BACKGROUND: Epidemics of enterovirus 71 infection have caused the death of many children throughout the world. Rhombencephalitis, brain stem encephalitis, and heart failure were present in all of the fatal cases. However, no evidence of myocarditis was noted in the heart specimens, and the mechanism of heart failure remains unknown. AIMS: To characterise the presentation of cardiac complications in children with enterovirus rhombencephalitis and discuss its pathogenesis. METHODS: Ninety one consecutive patients with enterovirus rhombencephalitis underwent echocardiography. Of these, 17 patients (nine male, eight female; median age 14 months, range 4-57 months) with left ventricular dysfunction were studied.

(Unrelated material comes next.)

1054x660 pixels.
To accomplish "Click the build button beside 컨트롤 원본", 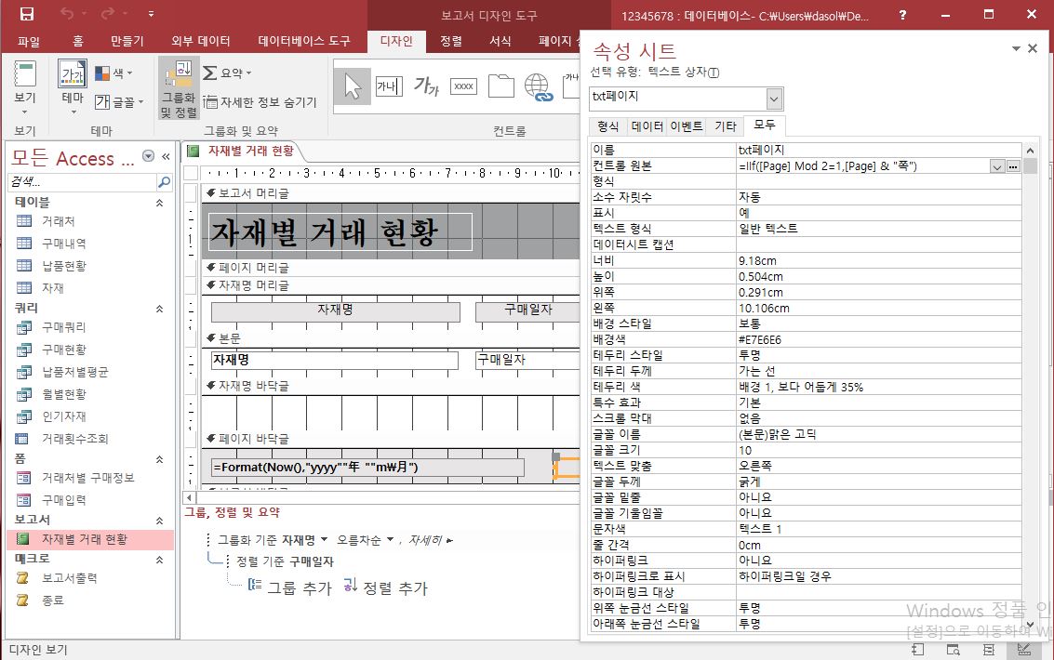I will tap(1013, 166).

RESULTS: Tachycardia was noted in all patients and systemic hypertension in 12. Muscle-brain fraction of creatine kinase was >5% in 14 patients. Plasma norepinephrine and epinephrine levels were significantly raised in the three patients in whom these were analysed. Electrocardiographic abnormalities were noted in eight patients. Pulmonary oedema was complicated in 15 patients. The initial ejection fraction of the left ventricle was 22-58% (mean 37%, SD 11%). All patients deteriorated to hypotensive shock within 12 hours and 13 died. Heart specimens from seven patients showed no evidence of myocarditis, but significant coagulative myocytolysis, myofibrillar degeneration, and cardiomyocyte apoptosis were observed. CONCLUSIONS: Acute heart failure was noted in 19% of patients with enterovirus rhombencephalitis, which had a fatality rate of 77%. It was not caused by myocarditis but possibly by neurogenic cardiac damage.